Copy out every line of the items below word for word, leaving out the pictures.
━━ Extracted entries ━━
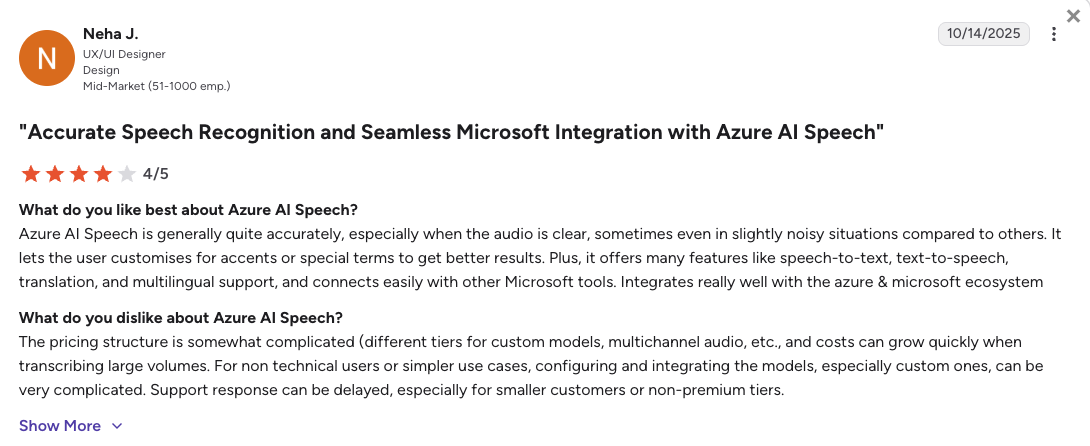This screenshot has width=1090, height=446.
Task: Click the Mid-Market (51-1000 emp.) label
Action: [156, 86]
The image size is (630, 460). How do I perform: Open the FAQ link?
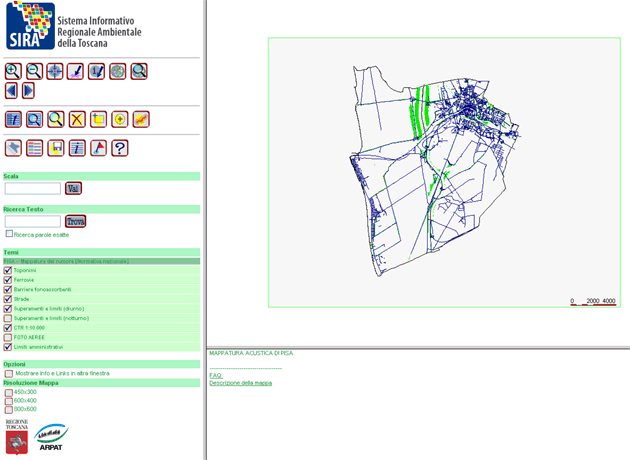pos(215,375)
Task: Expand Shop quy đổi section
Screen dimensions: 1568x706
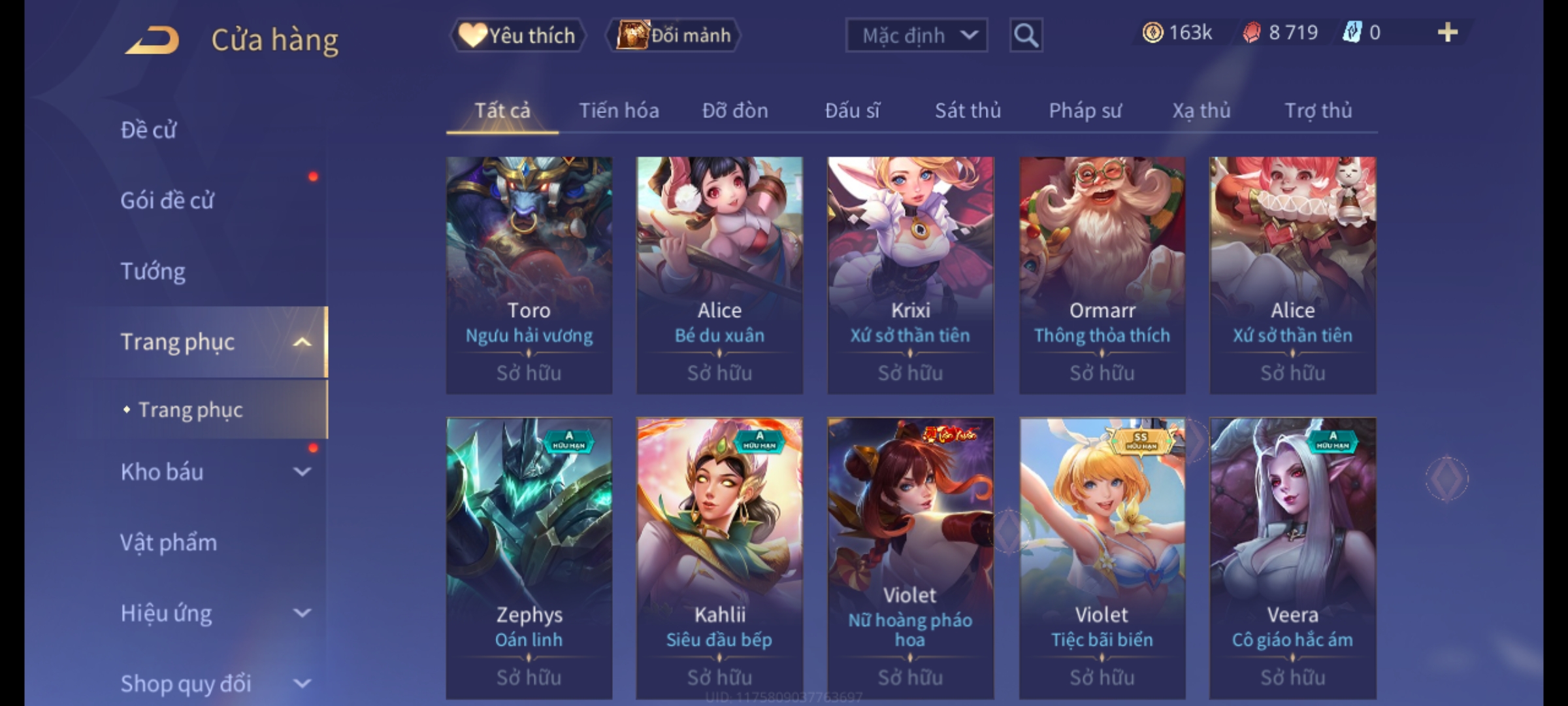Action: click(302, 684)
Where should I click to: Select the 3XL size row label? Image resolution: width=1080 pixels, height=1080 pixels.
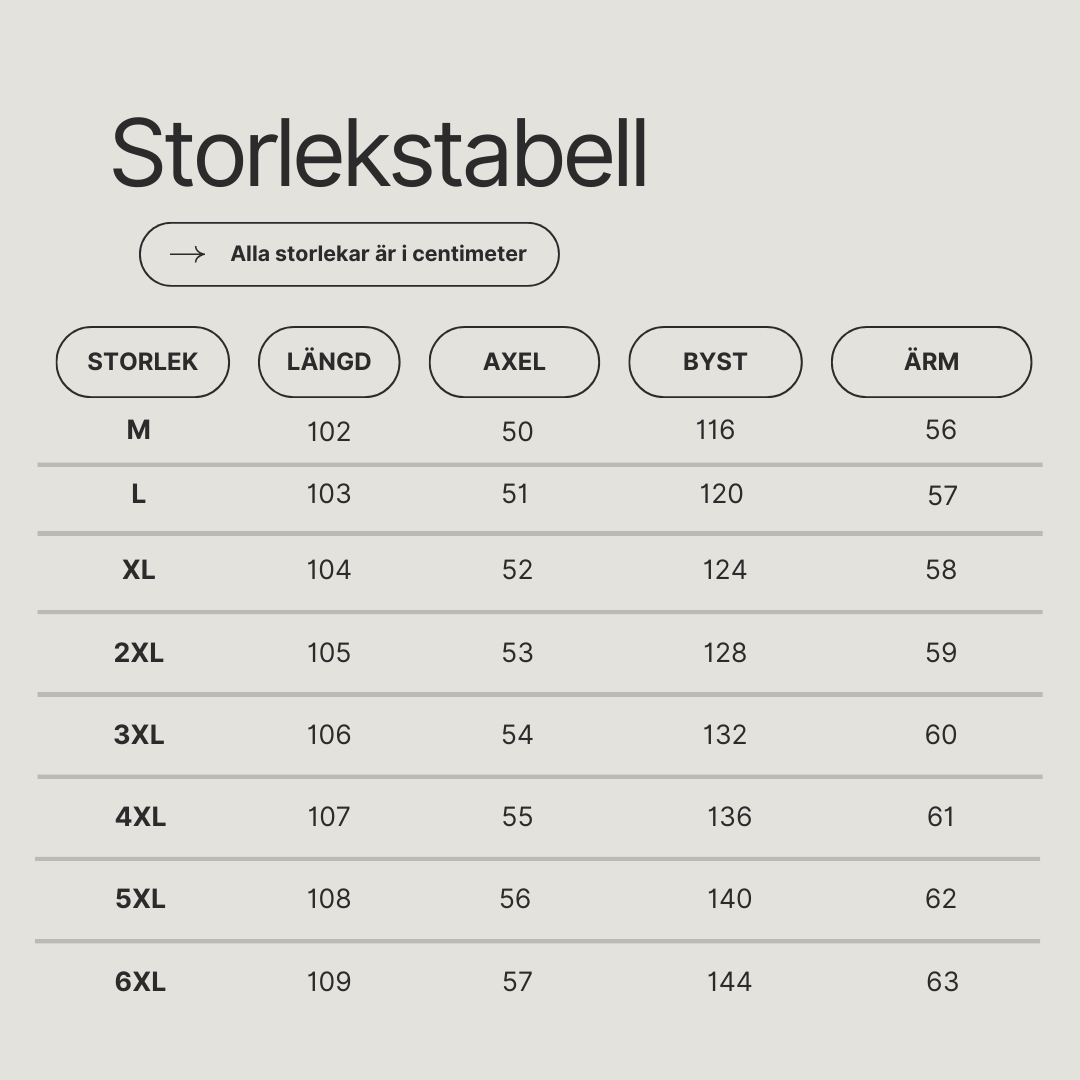coord(139,734)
━━━
▸ **Output of the task**:
This screenshot has width=1090, height=446.
Task: Click the Mid-Market (51-1000 emp.) label
Action: [156, 86]
The image size is (630, 460). How do I perform: Open the FAQ link?
pos(215,375)
Task: Expand Shop quy đổi section
Screen dimensions: 1568x706
Action: click(302, 684)
Where should I click to: Select the 3XL size row label? Image resolution: width=1080 pixels, height=1080 pixels.
coord(139,734)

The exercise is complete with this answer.